UC Tax Audit Documentation Requirements


  1. Purpose. To provide State unemployment insurance (UI) program administrators with revised documentation standards for unemployment compensation (UC) tax audits.

  2. Reference. Employment Security Manual (ESM), Part V, Section 3670-3693; Field Audit Function (ETA Audit Policy); Core Revenue Quality Control, Operations Handbook; and Unemployment Insurance Program Letter No. 48-92.

  3. Background. The Employment and Training Admnistration (ETA), in response to unfavorable reports by Federal and State audit agencies, has taken certain actions to improve the quality of State UC field tax audits. To this end, the ETA has developed procedural changes in its oversight functions to ensure that field audits are of consistent and acceptable quality. A number of tests included in the Revenue Quality Control (RQC) program will be used to evaluate the adequacy of documentation to support auditors' actions, findings, recommendations and other pertinent information in performing employer audits. The audit documentation criteria were developed in a workshop of State and Federal UC tax specialists.
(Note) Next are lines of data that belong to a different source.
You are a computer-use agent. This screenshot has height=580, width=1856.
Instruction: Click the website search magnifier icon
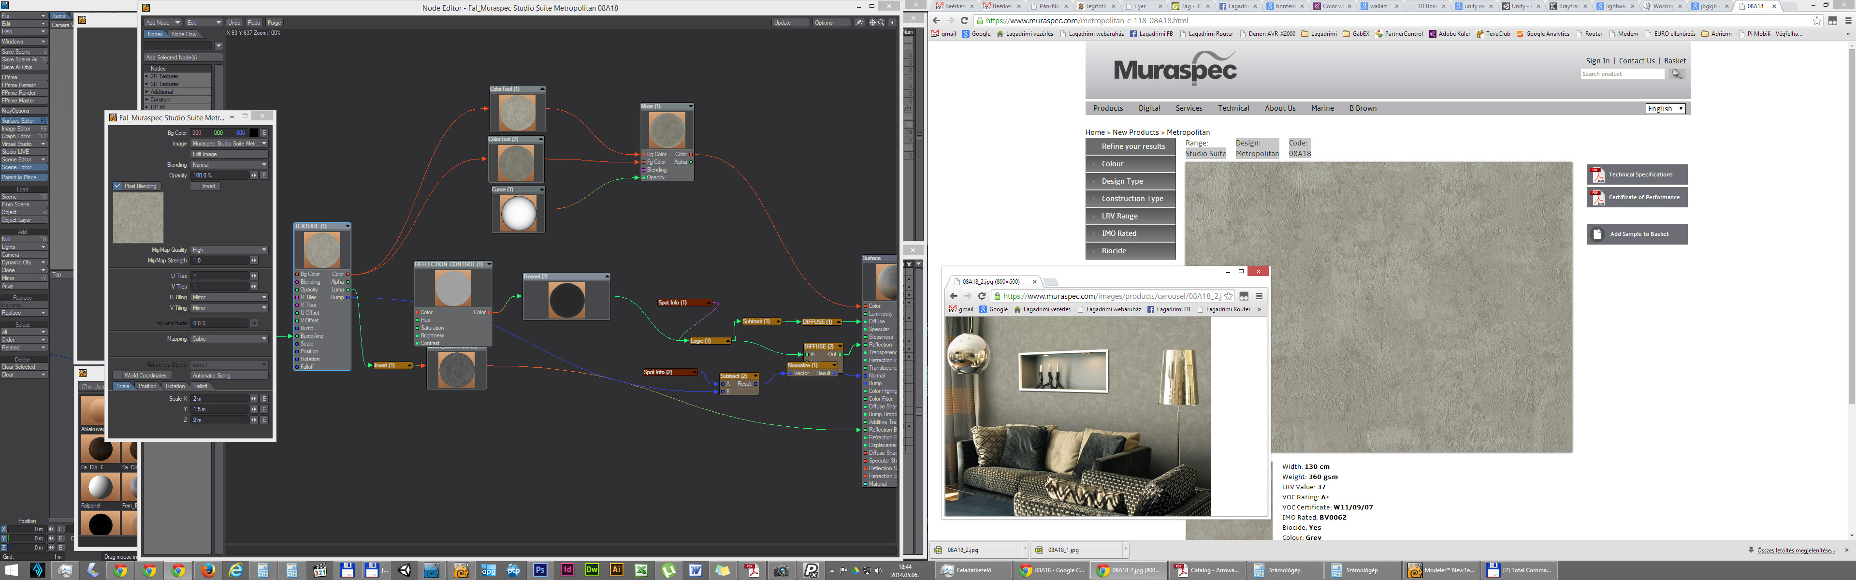[1677, 74]
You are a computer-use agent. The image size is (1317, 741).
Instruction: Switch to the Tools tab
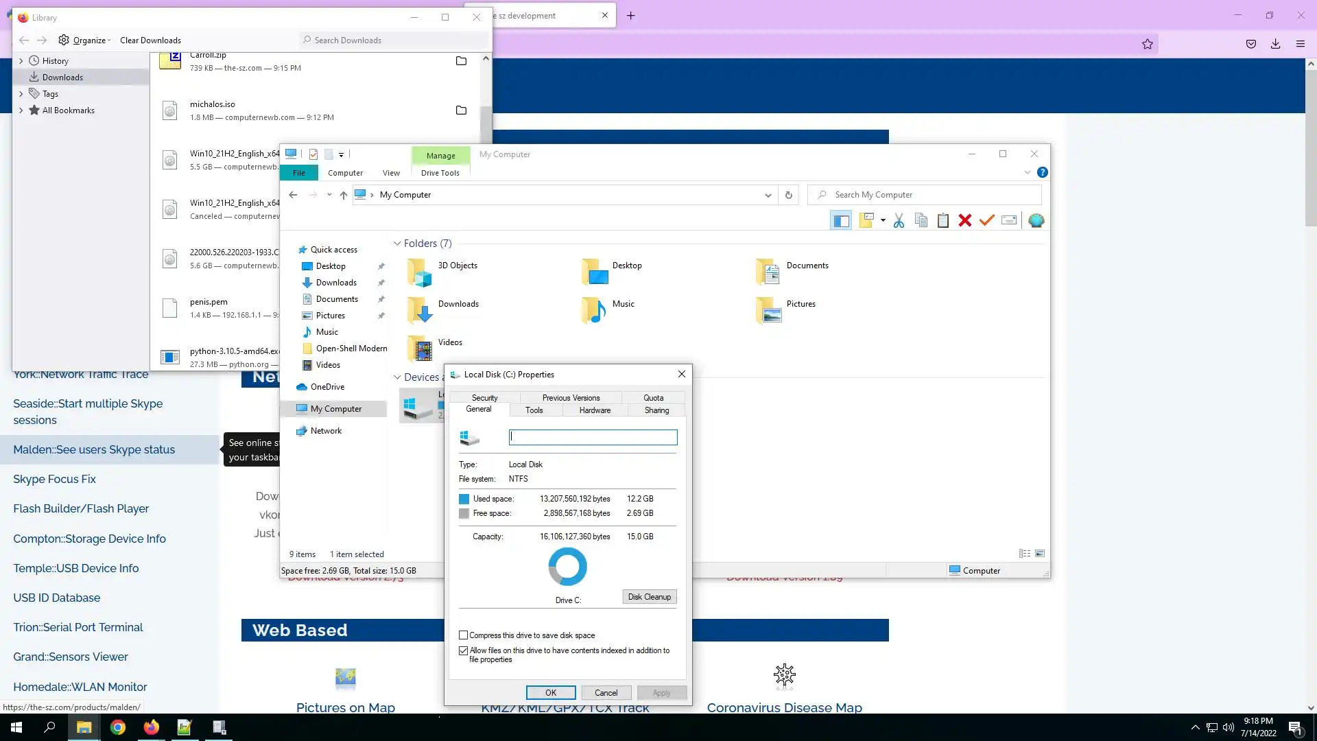point(534,410)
    Compliance with the taxation and coverage provisions of complex State UC laws, complicated by their inter-relationship with Federal employment tax laws, is subject to a broad range of interpretation. Inadequate audit performance supported by little or no reliable documentation has been cited by outside authorities such as the Inspector General as a major deficiency in State UC tax operations. Lacking specific guidance or a definition of "documentation," the States have supplied their own interpretation of what documentation means, often based on expediency, with disparate and generally inadequate results. Although ETA Audit Policy has stated that documentation should support auditor findings, there has been no definitive discussion of what constitutes documentation.

    RQC studies have confirmed that very few State audit programs could meet even rudimentary quality requirements because of a general lack of reliable documentation. In an eight-State pilot test, RQC found that only two of the eight participating States have audit programs with adequate documentation.
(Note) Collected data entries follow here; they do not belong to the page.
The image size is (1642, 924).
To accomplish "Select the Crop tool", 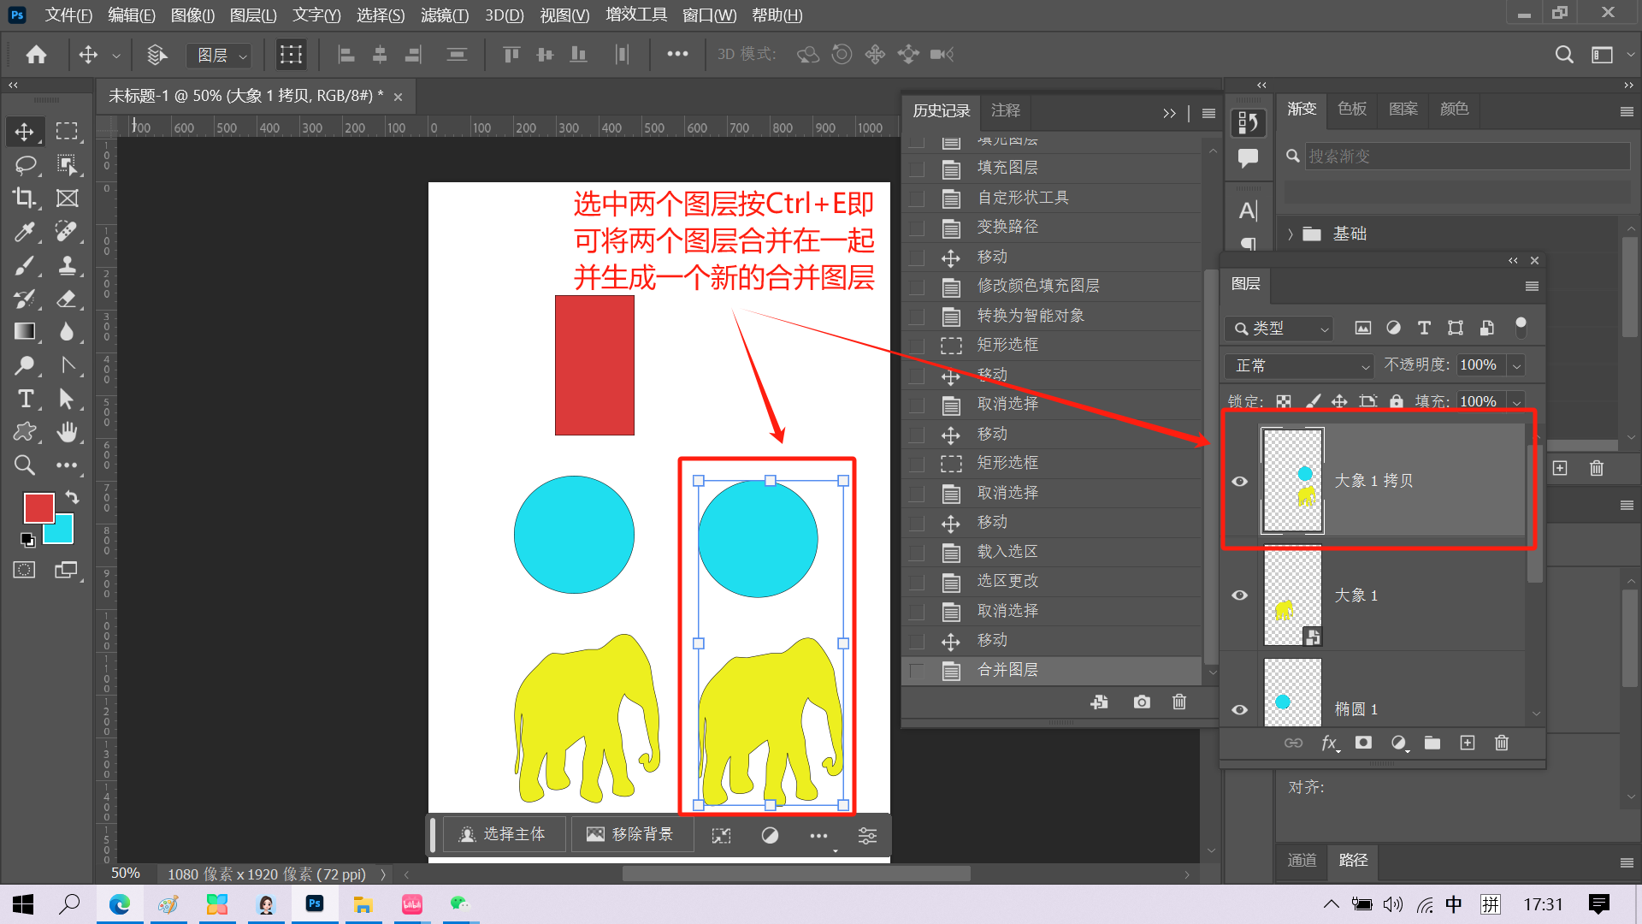I will click(x=25, y=198).
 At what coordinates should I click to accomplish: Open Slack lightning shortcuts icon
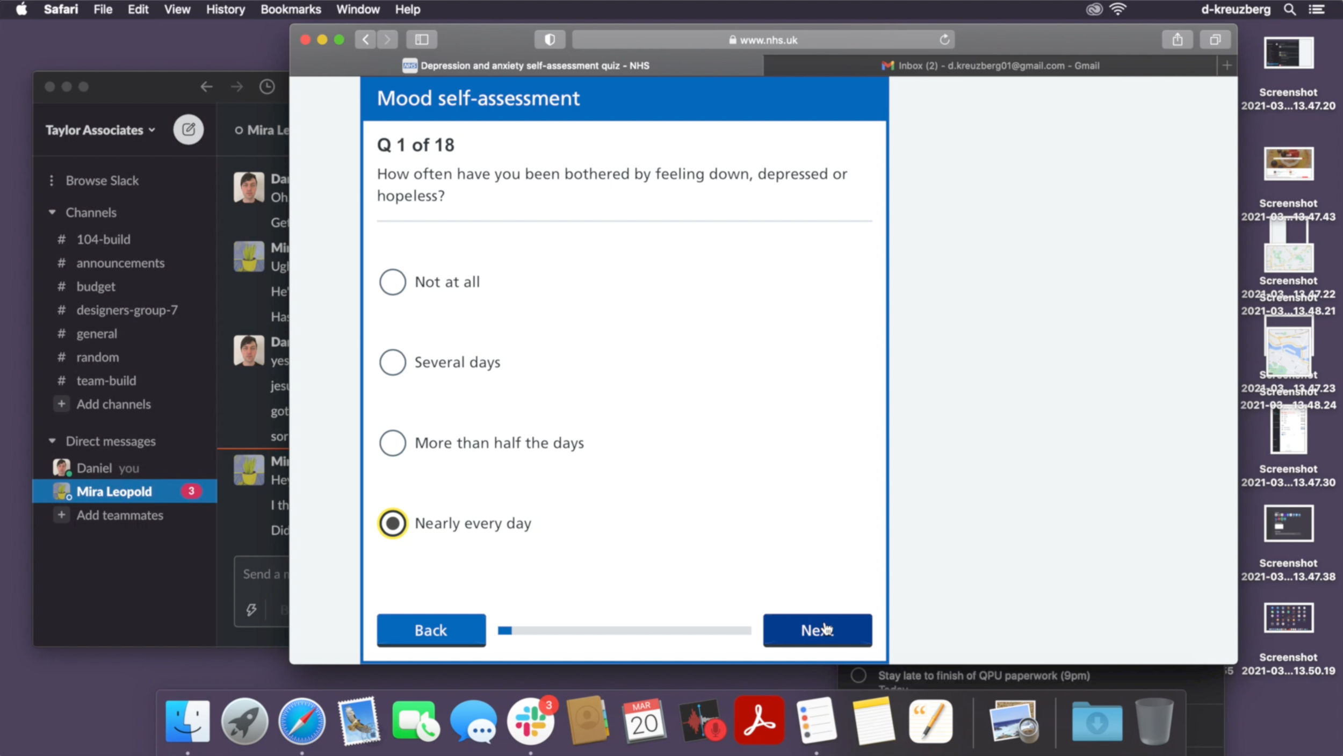251,609
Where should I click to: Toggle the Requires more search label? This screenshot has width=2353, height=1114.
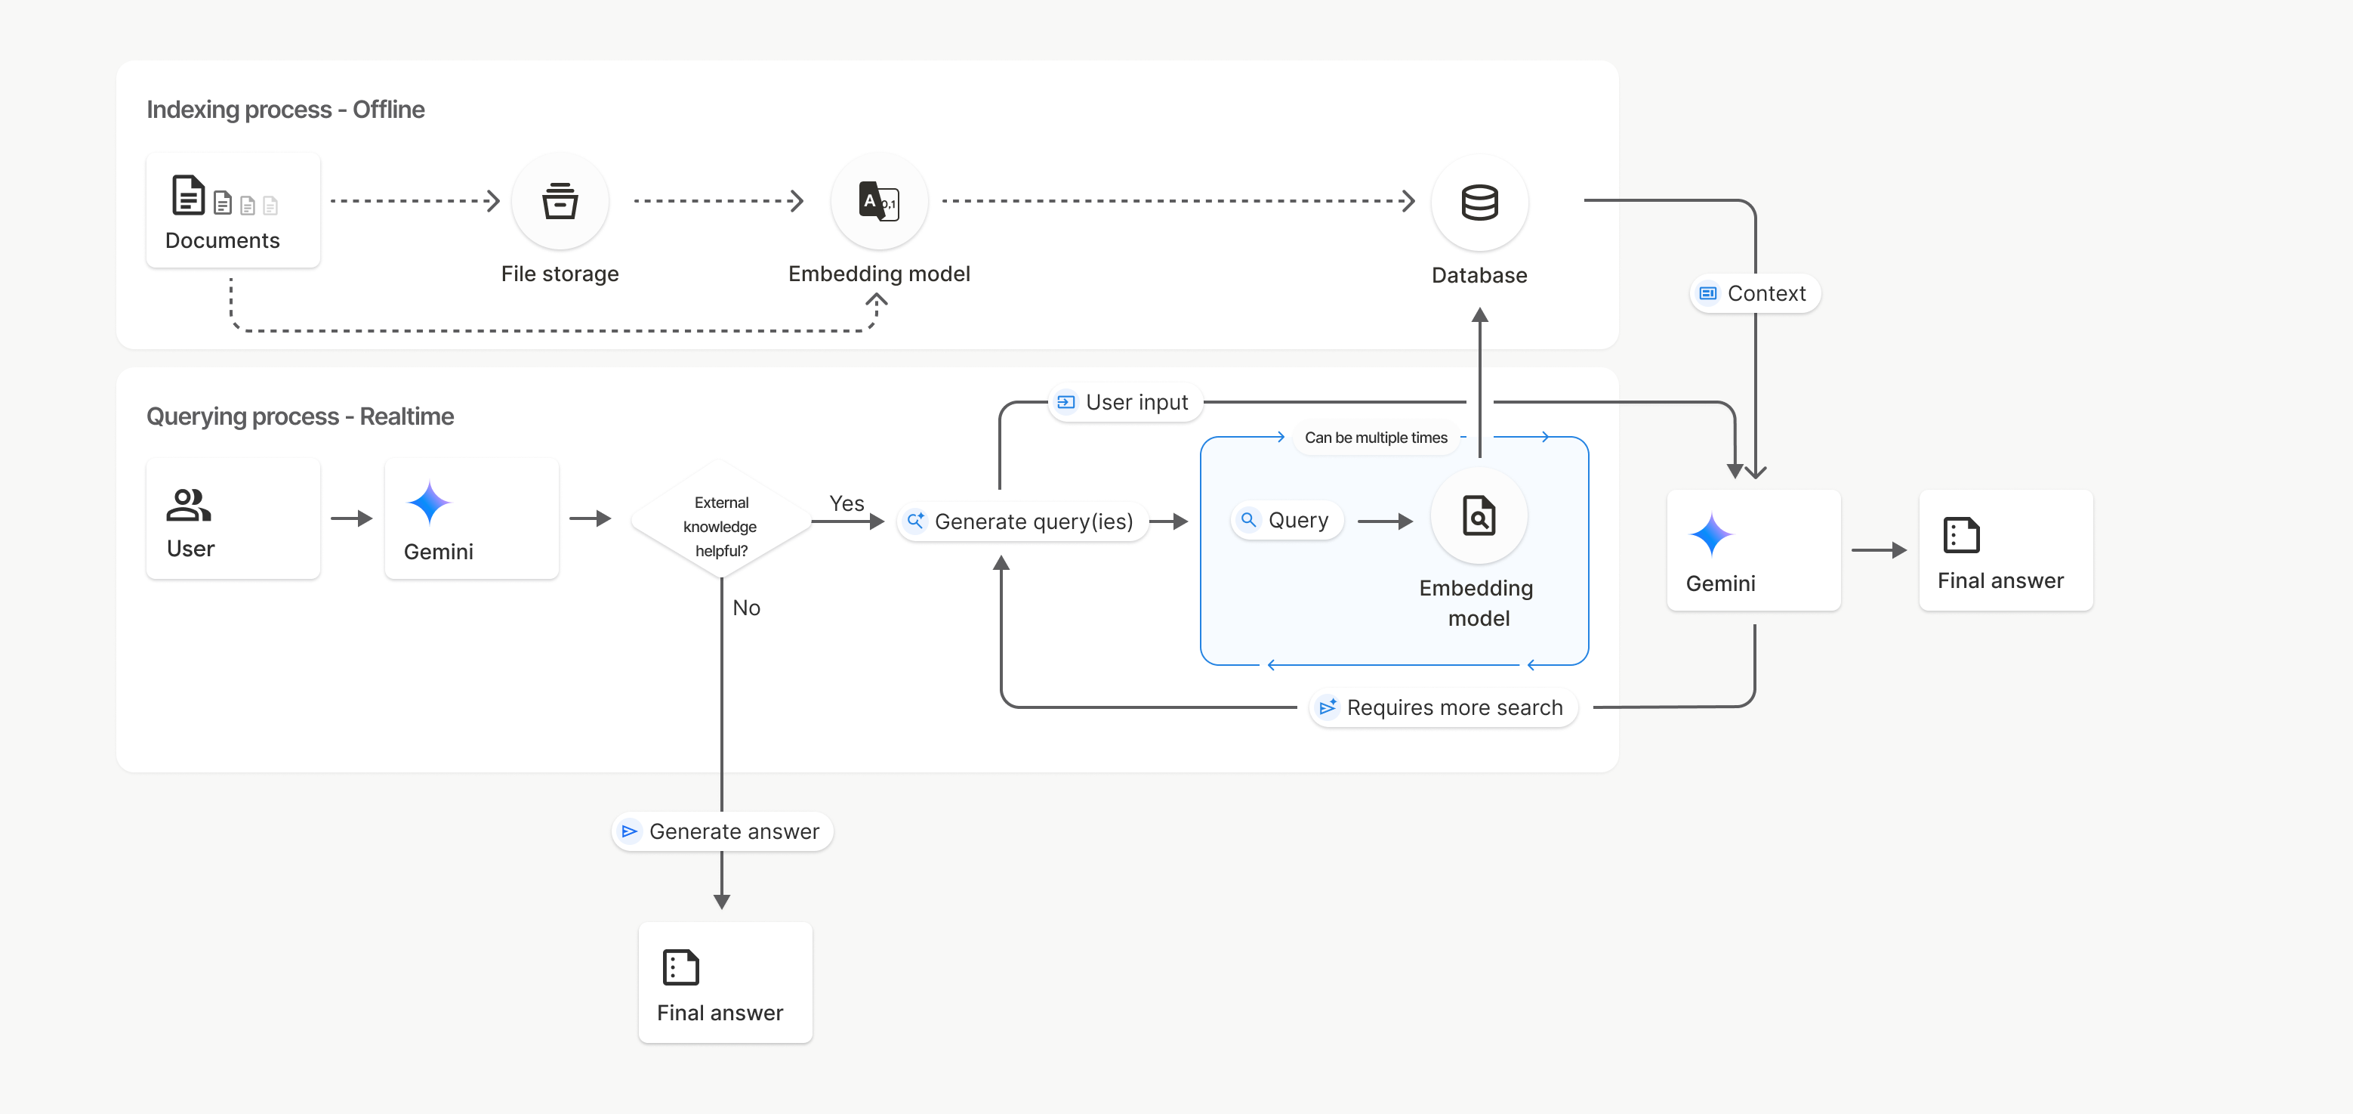pyautogui.click(x=1443, y=706)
    The reliability of State UC audit performance can be improved by expanding the ETA Audit Policy to prescribe documentation requirements and to include documentation criteria in the RQC requirements. A work group of State and Federal UC tax experts, using the results of the eight-State review as a basis, proposed criteria establishing minimum levels of acceptable field audit documentation. The work group divided their recommendations into five categories, and further, concluded that to be applied uniformly by the States, the documentation requirements must be standardized.

  4. UC Tax Audit Documentation Requirements. As set forth in UIPL No. 48-92, modifications to the UC Field Audit Policy and RQC documentation criteria were proposed and submitted to the States for their consideration and comment. Major State concerns centered on increased workload, reduction of the four percent audit penetration desired level of achievement (DLA), and the amount of detail required in pre-audit and post-audit documentation.
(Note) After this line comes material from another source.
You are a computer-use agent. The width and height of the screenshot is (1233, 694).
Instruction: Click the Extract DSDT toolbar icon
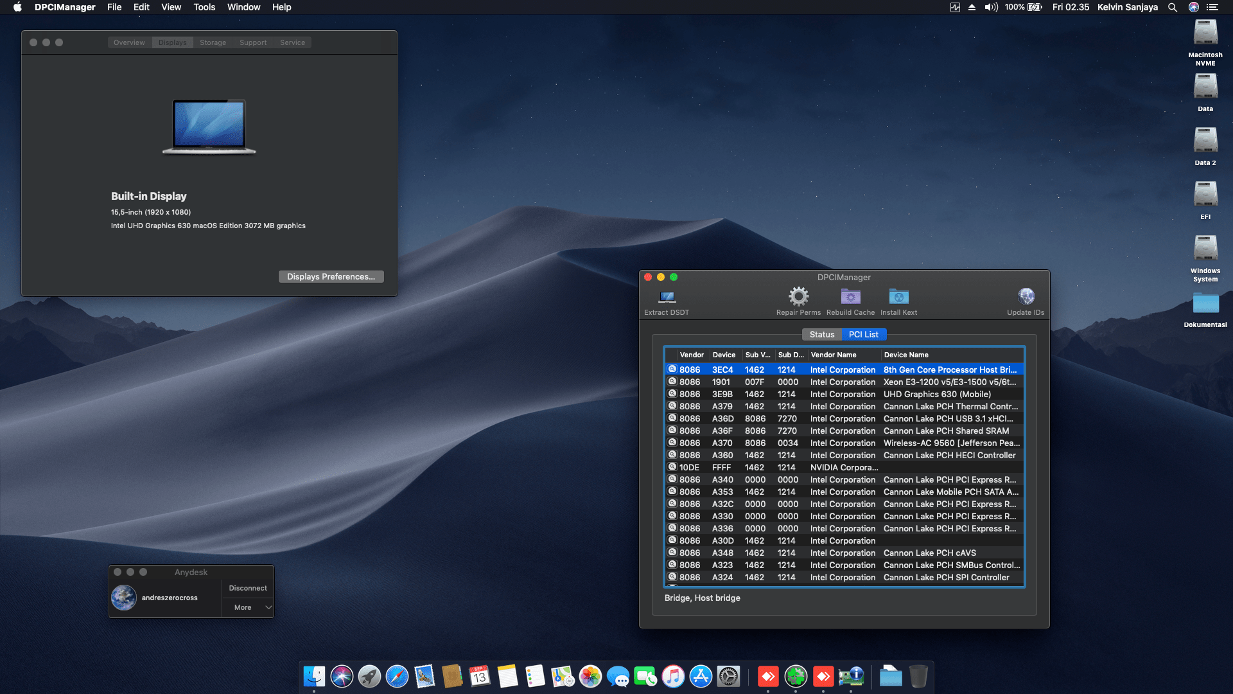(667, 298)
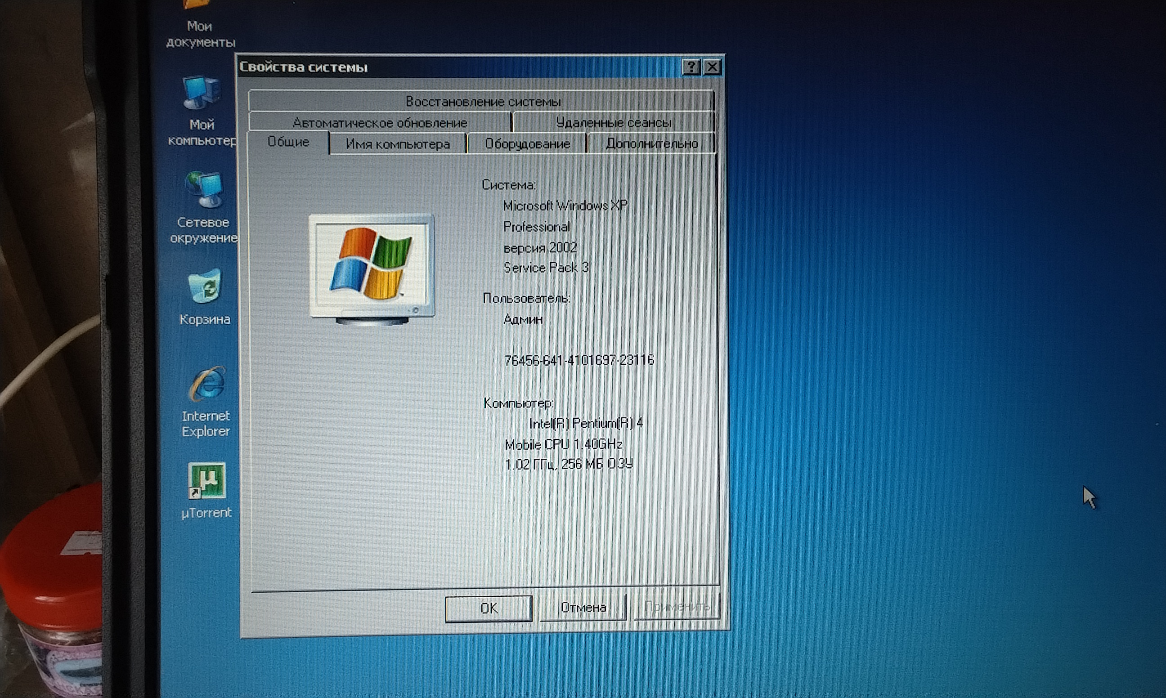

    The bases for field audit documentation criteria, taking into consideration State comments and recommendations, have been incorporated into the Employment Security Manual (ESM), ETA Audit Policy, a copy of which is attached.

    The Field Audit Acceptance Sample instructions in the draft RQC Operations Handbook have been revised to address State concerns about the stricter documentation standards. The revised instructions, which will be provided to State Quality Control staff under a separate directive, address issues such as employers who do not maintain full accounting systems.

  5. Desired Level of Achievement. Although States anticipate few problems implementing higher documentation standards, it is recognized that increasing the amount of documentation required will increase the time needed to complete an audit. Several States have indicated they will be unable to meet both the heightened documentation standards and the current four percent DLA for audit penetration. Therefore, it is agreed that the current DLA will be adjusted to accommodate the new documentation criteria.

    The four percent audit penetration DLA is replaced with a two percent minimum DLA for FY 1993. However, States deeming a more aggressive audit program to be advisable are encouraged to raise their standards accordingly. The DLA shall remain at the two percent minimum until a DLA can be established under the Performance Measurement Review project.

  6. Action Required. State Administrators are requested to review the attached documents and to provide the information and instructions to appropriate UI staff.

  7. Inquiries. Direct inquiries regarding this directive to the appropriate ETA Regional Office.